Le grand dictionnaire de cuisine Vous êtes ici : Accueil > Accueil > Bibliothèque
Page précédente | Imprimer

Pomme


Les pommes se mangent crues ou en compotes, confitures, marmelades. On en fait aussi un cidre agréable, généreux et de bonne conservation. On se sert principalement, pour cette boisson, des amères, mélangées d'environ un tiers de douces.
Les provinces de France les plus abondantes en pommes sont la Normandie, l'Auvergne et le Vexin français ; la Bretagne en fournit en assez grande quantité.
Les meilleures pommes qu'on mange en hiver sont la reinette, le court-pendu, la pomme d'api et le calville dont il existe trois espèces : la blanche, la rouge et la claire. Le calville rouge, c'est-à-dire celle qui a la peau et une partie de la chair rouges, est la meilleure des trois ; elle renferme un suc doux et convient à ceux qui ont des aigreurs dans l'estomac, pourvu toutefois qu'on en mange peu. La reinette convient particulièrement aux bilieux. Mais, de toutes les pommes, le court-pendu est la meilleure ; sa saveur est très agréable, sa chair délicate et son odeur très douce.

Jeu de données>
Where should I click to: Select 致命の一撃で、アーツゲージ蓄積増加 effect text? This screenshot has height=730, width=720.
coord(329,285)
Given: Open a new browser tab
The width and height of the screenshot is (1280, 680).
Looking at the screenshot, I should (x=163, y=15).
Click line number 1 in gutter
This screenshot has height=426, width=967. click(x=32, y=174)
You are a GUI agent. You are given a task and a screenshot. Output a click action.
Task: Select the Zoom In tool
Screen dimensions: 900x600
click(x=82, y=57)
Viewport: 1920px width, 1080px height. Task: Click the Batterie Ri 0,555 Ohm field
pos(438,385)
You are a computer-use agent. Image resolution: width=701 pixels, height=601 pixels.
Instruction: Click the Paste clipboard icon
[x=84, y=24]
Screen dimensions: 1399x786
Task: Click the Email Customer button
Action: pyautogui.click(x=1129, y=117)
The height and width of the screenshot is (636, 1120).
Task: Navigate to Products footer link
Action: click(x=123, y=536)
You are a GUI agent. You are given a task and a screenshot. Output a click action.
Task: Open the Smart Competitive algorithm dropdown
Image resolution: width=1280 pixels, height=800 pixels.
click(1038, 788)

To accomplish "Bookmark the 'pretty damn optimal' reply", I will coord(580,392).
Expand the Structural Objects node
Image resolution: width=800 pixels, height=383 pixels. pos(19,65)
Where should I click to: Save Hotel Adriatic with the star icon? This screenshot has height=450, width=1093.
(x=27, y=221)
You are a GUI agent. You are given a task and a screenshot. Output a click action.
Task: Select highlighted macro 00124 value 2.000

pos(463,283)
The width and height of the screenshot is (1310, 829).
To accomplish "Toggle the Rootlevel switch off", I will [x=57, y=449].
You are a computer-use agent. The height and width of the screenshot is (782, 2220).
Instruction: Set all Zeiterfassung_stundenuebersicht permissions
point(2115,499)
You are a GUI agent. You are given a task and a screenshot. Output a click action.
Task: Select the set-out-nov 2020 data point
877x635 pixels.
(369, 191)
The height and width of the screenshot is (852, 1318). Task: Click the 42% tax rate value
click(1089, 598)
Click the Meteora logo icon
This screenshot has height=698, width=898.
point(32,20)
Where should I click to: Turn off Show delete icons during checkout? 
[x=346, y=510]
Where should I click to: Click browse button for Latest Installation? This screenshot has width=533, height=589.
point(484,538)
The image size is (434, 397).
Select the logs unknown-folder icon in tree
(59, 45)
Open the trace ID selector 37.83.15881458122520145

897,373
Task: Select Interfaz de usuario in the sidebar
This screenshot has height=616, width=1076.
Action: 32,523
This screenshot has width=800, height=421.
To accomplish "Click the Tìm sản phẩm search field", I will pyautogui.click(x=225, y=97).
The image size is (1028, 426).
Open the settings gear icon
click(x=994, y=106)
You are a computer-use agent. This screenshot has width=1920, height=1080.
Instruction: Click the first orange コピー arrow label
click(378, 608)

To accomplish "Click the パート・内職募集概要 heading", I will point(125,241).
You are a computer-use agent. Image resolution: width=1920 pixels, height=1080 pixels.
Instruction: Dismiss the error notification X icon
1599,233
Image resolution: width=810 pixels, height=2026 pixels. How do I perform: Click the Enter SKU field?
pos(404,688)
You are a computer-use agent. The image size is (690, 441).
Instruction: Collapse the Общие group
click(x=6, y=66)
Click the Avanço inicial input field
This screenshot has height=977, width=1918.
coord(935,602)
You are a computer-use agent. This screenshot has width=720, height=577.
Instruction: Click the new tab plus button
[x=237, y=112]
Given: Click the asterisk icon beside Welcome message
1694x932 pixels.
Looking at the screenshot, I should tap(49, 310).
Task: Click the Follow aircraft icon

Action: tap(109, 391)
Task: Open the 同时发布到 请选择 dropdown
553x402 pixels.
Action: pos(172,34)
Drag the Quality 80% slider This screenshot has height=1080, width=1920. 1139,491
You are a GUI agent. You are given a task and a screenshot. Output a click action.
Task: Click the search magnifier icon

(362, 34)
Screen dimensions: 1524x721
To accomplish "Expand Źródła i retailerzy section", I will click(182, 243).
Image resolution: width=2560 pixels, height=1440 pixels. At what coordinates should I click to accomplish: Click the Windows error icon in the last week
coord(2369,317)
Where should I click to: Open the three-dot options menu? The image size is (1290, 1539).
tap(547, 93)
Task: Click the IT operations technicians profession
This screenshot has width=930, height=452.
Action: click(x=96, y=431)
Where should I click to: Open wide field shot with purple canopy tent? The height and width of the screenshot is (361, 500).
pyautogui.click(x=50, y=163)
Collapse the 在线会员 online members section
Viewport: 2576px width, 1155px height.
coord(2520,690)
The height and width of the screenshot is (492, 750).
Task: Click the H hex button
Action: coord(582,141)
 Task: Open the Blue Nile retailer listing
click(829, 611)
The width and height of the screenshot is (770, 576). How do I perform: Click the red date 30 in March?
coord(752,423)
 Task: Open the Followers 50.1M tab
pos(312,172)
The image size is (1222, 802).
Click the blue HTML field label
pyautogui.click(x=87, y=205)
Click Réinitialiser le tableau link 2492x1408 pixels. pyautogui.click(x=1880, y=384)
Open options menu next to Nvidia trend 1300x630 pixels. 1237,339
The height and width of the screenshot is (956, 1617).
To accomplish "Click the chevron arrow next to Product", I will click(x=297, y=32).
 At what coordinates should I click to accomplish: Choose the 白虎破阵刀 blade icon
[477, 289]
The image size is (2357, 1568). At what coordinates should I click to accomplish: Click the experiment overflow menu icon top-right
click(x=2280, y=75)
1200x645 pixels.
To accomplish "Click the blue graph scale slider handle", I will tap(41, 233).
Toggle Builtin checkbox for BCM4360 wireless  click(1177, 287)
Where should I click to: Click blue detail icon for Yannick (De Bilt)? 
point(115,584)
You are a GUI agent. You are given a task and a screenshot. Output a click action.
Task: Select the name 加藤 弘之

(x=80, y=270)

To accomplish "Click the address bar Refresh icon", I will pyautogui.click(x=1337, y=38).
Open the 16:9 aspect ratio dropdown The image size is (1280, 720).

Exercices>
1. D'après l'article sur la pomme, quelles sont les provinces de France les plus abondantes en pommes ?
2. Indiquez si chacune des affirmations suivantes est conforme à l'article sur la pomme, en citant les mots décisifs du texte : (a) Pour le cidre, on emploie surtout des pommes douces. (b) Le calville existe en trois espèces. (c) Parmi toutes les pommes, le court-pendu est jugé la meilleure.
3. Poursuivez la rédaction de l'article sur la pomme après sa dernière phrase.

Les réponses>
1. La Normandie, l'Auvergne et le Vexin français.

2.
(a) Non : « On se sert principalement, pour cette boisson, des amères, mélangées d'environ un tiers de douces. »
(b) Oui : « le calville dont il existe trois espèces : la blanche, la rouge et la claire ».
(c) Oui : « Mais, de toutes les pommes, le court-pendu est la meilleure ».

3.
La pomme d'api qui doit toujours se manger crue, est la plus petite et la plus dure de toutes les pommes ; elle renferme une eau savoureuse, très propre à rafraîchir la bouche et à éteindre la soif, mais sa chair est lourde et difficile à digérer.
Le suc de la pomme crue, suivant Gallien, bout et fermente dans l'estomac comme le vin qui sort de la cuve. Ce suc est composé de parties extrêmement fines mais indigestes qui, par le moyen des artères, se distribuent par tout le corps, de sorte qu'il est difficile, si l'on mange beaucoup de pommes crues, que la fermentation excessive, jointe à la crudité de leur suc, ne trouble la circulation du sang et que les principaux viscères n'en souffrent. Simon Pauli savant médecin, qui aimait beaucoup les pommes et qui avait coutume d'en manger tous les jours, dit qu'il eut pendant vingt ans de très fortes palpitations de coeur dont il modérait le progrès en se faisant souvent saigner et en mangeant moins souvent des pommes crues. Il ajoute que lorsqu'il en mangeait beaucoup le soir, il ne manquait point d'être attaqué, la nuit, une ou deux fois, de cauchemar ou d'insomnie.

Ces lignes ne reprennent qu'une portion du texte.